Supplied passage:
------

Risks of public cloud multiply even as enterprise use surges

A few years back, raising the issue of data privacy was viewed in many IT discussions as a traitorous act. Dazzled by the economic potential in new sources and analytic platforms for Big Data, neither vendors nor technology users appeared very willing to consider the privacy challenge that was rearing its ugly head. In the article below, Kevin Fogarty confronts this issue head on, establishing first the growing use of public cloud, discussing next the impact of impending EU regulation, and circling back with a description of public cloud’s security ‘multiplier effect’. Cloud is essentially insecure, he concludes, but also a horse that has left the gate. The question becomes, he asks, how do we reduce risk? Fogarty’s answer is new technology solutions that provide protection wherever the data travels (that the vendor community is rushing to fulfill). Another response is executive prioritization of this issue — beyond the IT department — that hopefully will be stimulated by the kind of cloud risk review presented here. (ed.)


Kevin Fogarty, freelance IT journalist
Kevin Fogarty, freelance IT journalist and contributor to InsightaaS

After years of trying to stick mainly to private cloud due to worries about data privacy and security in the public cloud, enterprises are finally coming out in public in large numbers, according to recent studies.

------

Records:
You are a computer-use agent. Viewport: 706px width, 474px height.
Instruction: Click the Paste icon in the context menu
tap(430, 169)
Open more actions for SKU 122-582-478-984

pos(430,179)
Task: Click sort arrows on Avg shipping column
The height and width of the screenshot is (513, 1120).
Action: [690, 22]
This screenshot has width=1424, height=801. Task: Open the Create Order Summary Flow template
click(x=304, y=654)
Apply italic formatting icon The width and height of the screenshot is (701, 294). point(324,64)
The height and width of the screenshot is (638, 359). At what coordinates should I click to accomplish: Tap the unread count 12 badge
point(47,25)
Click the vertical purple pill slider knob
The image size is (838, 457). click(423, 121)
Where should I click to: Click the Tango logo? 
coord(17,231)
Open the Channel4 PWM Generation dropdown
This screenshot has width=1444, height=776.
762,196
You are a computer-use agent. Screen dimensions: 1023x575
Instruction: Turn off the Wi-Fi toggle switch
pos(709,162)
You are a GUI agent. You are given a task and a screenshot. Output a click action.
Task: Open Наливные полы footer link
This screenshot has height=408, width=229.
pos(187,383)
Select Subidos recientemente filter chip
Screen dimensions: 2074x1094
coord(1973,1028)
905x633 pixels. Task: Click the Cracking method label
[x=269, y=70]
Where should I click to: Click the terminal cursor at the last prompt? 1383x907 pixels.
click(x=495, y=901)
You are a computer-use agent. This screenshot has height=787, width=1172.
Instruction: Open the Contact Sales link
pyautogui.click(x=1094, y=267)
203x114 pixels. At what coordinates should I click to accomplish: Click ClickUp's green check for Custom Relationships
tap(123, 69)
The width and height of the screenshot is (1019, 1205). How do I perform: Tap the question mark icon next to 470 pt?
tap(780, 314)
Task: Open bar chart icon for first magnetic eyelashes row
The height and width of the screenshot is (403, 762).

------

Exercise prompt: In the piece on public cloud risks, what answer does Fogarty give to the question of how to reduce risk?

Exercise response: New technology solutions that provide protection wherever the data travels.